Can you transcribe the lines below, from the line with "Where should I click to: Open" to the line with "Looking at the screenshot, I should click(x=694, y=81).", including both, and leave out every other line?

[start of RECORDED DATA]

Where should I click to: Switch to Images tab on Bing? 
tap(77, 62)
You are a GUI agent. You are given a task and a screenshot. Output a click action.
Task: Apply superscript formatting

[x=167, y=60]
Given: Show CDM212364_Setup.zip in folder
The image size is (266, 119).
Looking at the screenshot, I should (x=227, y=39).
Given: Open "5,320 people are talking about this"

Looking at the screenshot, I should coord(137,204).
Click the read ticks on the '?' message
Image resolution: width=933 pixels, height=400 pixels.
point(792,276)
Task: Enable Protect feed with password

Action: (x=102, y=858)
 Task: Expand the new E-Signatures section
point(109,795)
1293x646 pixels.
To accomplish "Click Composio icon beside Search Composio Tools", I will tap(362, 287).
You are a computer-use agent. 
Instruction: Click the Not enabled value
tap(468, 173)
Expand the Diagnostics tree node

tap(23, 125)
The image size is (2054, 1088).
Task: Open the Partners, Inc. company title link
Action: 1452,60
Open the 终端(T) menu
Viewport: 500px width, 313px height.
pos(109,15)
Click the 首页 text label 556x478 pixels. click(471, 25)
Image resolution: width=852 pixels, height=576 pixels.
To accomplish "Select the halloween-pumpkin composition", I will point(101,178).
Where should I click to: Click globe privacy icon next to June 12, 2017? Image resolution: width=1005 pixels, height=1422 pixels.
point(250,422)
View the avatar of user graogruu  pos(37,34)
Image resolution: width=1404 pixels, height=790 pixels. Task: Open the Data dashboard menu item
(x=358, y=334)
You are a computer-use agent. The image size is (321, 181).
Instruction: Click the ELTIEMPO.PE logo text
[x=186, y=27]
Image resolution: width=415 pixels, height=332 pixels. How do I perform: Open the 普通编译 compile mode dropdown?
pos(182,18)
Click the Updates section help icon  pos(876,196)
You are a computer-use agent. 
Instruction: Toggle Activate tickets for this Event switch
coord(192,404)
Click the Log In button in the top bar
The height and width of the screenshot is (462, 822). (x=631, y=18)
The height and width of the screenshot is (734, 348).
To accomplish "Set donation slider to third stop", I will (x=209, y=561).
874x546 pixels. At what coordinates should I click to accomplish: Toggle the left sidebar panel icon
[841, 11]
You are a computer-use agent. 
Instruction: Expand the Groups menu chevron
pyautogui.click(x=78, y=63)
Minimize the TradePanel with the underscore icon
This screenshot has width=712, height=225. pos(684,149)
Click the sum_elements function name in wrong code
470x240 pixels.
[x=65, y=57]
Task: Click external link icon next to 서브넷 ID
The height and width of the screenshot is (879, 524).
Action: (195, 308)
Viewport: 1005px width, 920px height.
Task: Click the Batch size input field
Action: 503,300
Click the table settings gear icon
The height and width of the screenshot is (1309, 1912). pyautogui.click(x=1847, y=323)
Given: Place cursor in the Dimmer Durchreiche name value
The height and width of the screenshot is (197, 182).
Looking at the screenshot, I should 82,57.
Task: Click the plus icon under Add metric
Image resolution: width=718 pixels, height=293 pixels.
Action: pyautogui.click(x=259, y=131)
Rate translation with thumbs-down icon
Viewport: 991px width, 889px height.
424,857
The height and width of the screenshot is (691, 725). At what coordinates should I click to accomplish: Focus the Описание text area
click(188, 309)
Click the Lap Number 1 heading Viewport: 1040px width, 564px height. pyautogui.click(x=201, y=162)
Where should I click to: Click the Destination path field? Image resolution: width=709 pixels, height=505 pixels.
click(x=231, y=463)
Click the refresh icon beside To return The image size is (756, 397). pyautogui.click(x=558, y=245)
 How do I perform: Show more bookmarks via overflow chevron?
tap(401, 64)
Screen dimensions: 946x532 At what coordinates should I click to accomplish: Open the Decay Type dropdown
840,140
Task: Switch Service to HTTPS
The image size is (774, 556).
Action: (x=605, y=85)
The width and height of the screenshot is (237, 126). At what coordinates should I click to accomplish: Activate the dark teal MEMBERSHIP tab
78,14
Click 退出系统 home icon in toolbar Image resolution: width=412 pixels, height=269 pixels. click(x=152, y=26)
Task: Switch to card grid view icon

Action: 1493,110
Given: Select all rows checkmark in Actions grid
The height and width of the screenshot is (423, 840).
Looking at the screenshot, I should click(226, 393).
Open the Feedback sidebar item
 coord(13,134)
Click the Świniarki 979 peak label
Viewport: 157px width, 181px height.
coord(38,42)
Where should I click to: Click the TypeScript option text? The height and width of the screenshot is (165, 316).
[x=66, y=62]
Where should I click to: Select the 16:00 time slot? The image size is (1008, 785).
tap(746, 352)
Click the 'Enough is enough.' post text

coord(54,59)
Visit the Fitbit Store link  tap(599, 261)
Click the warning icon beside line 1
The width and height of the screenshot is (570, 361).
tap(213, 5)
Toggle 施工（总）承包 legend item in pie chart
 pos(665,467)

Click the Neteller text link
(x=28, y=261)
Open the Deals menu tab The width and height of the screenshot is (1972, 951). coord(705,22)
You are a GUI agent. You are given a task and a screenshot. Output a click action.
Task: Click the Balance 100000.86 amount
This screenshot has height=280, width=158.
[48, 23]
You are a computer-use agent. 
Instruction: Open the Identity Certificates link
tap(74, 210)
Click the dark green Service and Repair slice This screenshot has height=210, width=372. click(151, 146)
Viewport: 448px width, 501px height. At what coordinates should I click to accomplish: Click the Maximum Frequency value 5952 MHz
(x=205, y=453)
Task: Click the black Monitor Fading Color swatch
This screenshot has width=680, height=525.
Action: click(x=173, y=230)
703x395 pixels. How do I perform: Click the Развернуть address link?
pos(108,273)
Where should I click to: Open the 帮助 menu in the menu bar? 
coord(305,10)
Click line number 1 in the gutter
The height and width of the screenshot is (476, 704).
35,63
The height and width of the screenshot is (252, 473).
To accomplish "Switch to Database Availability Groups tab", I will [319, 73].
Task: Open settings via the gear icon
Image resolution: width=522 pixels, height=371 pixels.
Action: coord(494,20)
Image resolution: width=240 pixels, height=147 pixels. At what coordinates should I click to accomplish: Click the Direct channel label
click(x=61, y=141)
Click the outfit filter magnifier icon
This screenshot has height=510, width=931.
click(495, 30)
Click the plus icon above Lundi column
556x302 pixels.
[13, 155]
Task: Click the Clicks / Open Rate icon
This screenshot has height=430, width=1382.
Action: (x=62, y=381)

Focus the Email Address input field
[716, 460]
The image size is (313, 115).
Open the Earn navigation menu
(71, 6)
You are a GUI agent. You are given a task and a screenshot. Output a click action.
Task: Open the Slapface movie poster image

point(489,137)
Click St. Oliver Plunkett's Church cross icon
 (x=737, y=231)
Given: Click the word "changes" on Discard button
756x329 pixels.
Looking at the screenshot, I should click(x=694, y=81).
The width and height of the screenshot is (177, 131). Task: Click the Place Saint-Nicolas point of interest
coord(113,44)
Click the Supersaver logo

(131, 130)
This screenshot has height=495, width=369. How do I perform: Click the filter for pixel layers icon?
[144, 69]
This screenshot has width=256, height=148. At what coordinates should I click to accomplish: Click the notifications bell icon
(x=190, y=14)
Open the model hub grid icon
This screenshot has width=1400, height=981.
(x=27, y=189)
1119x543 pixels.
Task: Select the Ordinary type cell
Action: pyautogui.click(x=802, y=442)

[end of RECORDED DATA]

**RESULT OF THE EXERCISE**
Where should I click to: Open the 帮助 menu in the menu bar? 
coord(305,10)
Click line number 1 in the gutter
The height and width of the screenshot is (476, 704).
35,63
The height and width of the screenshot is (252, 473).
To accomplish "Switch to Database Availability Groups tab", I will [319, 73].
Task: Open settings via the gear icon
Image resolution: width=522 pixels, height=371 pixels.
Action: coord(494,20)
Image resolution: width=240 pixels, height=147 pixels. At what coordinates should I click to accomplish: Click the Direct channel label
click(x=61, y=141)
Click the outfit filter magnifier icon
This screenshot has height=510, width=931.
click(495, 30)
Click the plus icon above Lundi column
556x302 pixels.
[13, 155]
Task: Click the Clicks / Open Rate icon
This screenshot has height=430, width=1382.
Action: (x=62, y=381)

Focus the Email Address input field
[716, 460]
The image size is (313, 115).
Open the Earn navigation menu
(71, 6)
You are a GUI agent. You are given a task and a screenshot. Output a click action.
Task: Open the Slapface movie poster image

point(489,137)
Click St. Oliver Plunkett's Church cross icon
 (x=737, y=231)
Given: Click the word "changes" on Discard button
756x329 pixels.
Looking at the screenshot, I should click(x=694, y=81).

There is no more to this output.